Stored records
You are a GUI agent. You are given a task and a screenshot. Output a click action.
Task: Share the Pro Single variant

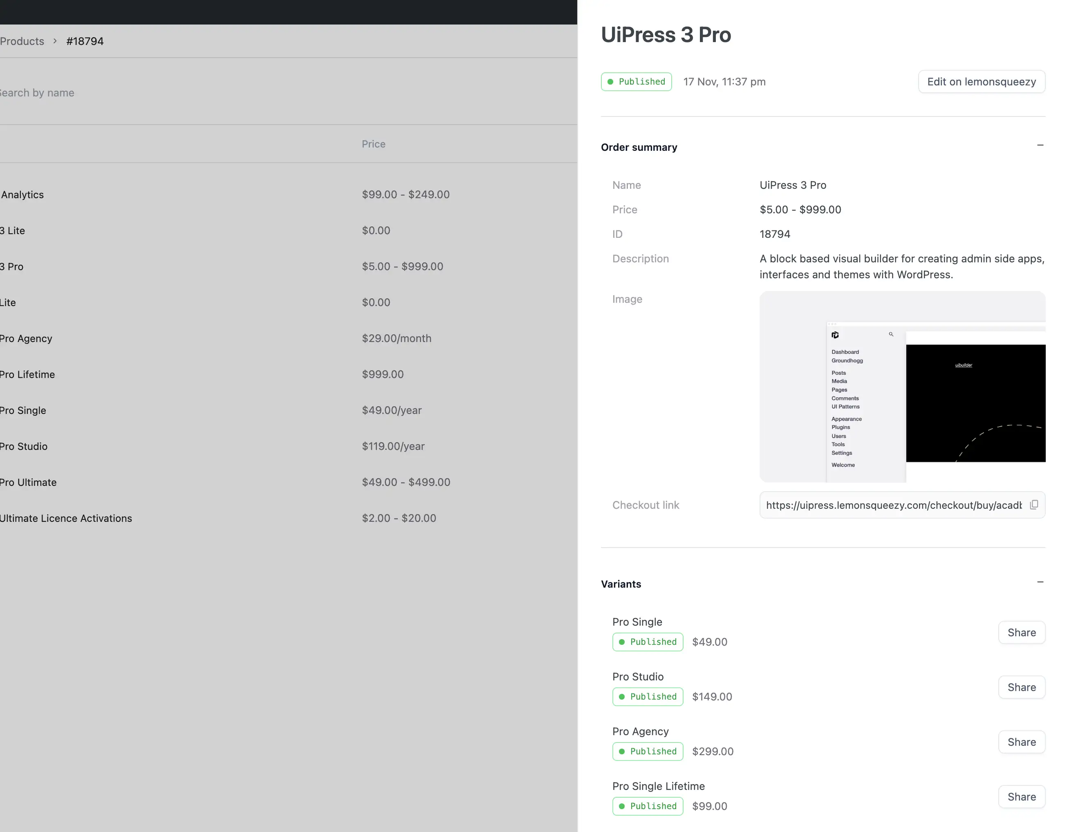coord(1021,632)
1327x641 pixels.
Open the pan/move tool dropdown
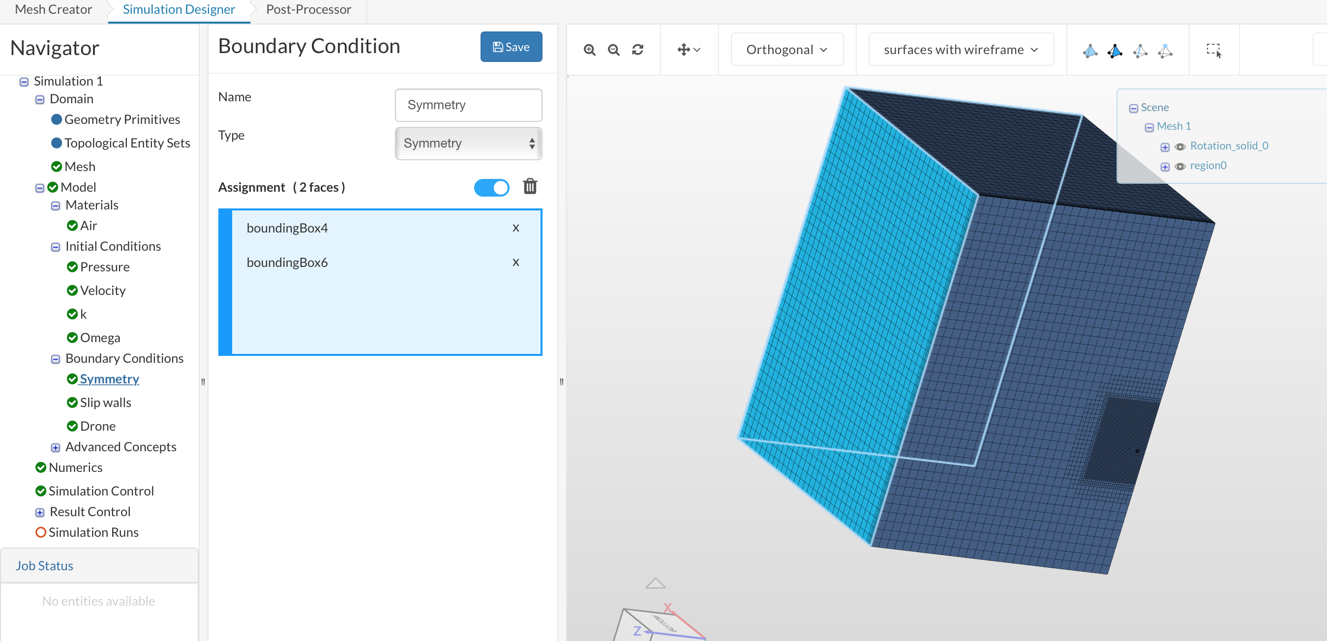tap(688, 50)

▸ Problem to work on
No images belong in the copy. Transcribe every record exactly.

▸ Exercise output
You are a GUI agent. You are given a task and a screenshot. Output a click action.
Task: Share the Pro Single variant

coord(1021,632)
1327x641 pixels.
Open the pan/move tool dropdown
tap(688, 50)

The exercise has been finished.